### WHAT YOU NEED TO DO
Rewrite the passage of the system design write-up between "Полный разбор" and "and long-tail amenities.", inclusive, switching "paraphrases" to "rewordings".

### EXTRACT
------

ML System Design
If the old product used filters rather than free-form text, how would you train a query parser or query encoder before real text-query logs exist?
Ответить самому
Сначала сформулируйте ответ как на собеседовании, затем откройте разбор и оцените себя.
Короткий ответ
Bootstrap from filter sessions by generating natural-language queries for filter combinations, add human/LLM validation, train the parser, then replace synthetic assumptions with real query logs after launch.
Полный разбор
When historical text queries do not exist, the strongest source is existing filter behavior. A session with city, price, rooms, dates, amenities and clicked listings can be converted into one or several plausible text queries.
Use LLMs to generate diverse paraphrases from filter JSON, but keep the labels from the original structured filters. Add constraints so generated text does not invent attributes. Sample realistic partial filters, not only fully specified listings. Validate a subset with humans and build adversarial cases for ambiguous geo, slang, typos and long-tail amenities.
The first model can be a multi-label classifier/sequence tagger for attributes plus a geo resolver and text encoder. After launch, log real text queries, clicked/listed items and user corrections. Gradually reweight toward real data and keep synthetic data for coverage and regression tests.
Теория
Synthetic queries are a bridge, not the final distribution; the production loop must collect real queries quickly.
Типичные ошибки
- Generate perfect synthetic queries that users would never type.
- Let the LLM invent labels not present in the source filters.
- Never replace synthetic labels with real user logs.
Как отвечать на собеседовании
- Start from filter sessions.
- Mention human validation and post-launch real-query collection.

------

### GIVEN DATA

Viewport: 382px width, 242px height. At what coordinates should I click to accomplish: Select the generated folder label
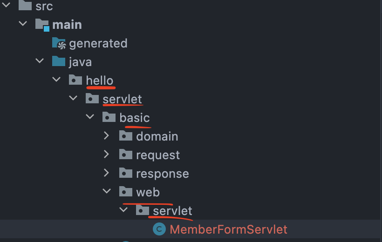(x=98, y=44)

------

### ANSWER TO THIS PROBLEM
Полный разбор
When historical text queries do not exist, the strongest source is existing filter behavior. A session with city, price, rooms, dates, amenities and clicked listings can be converted into one or several plausible text queries.
Use LLMs to generate diverse rewordings from filter JSON, but keep the labels from the original structured filters. Add constraints so generated text does not invent attributes. Sample realistic partial filters, not only fully specified listings. Validate a subset with humans and build adversarial cases for ambiguous geo, slang, typos and long-tail amenities.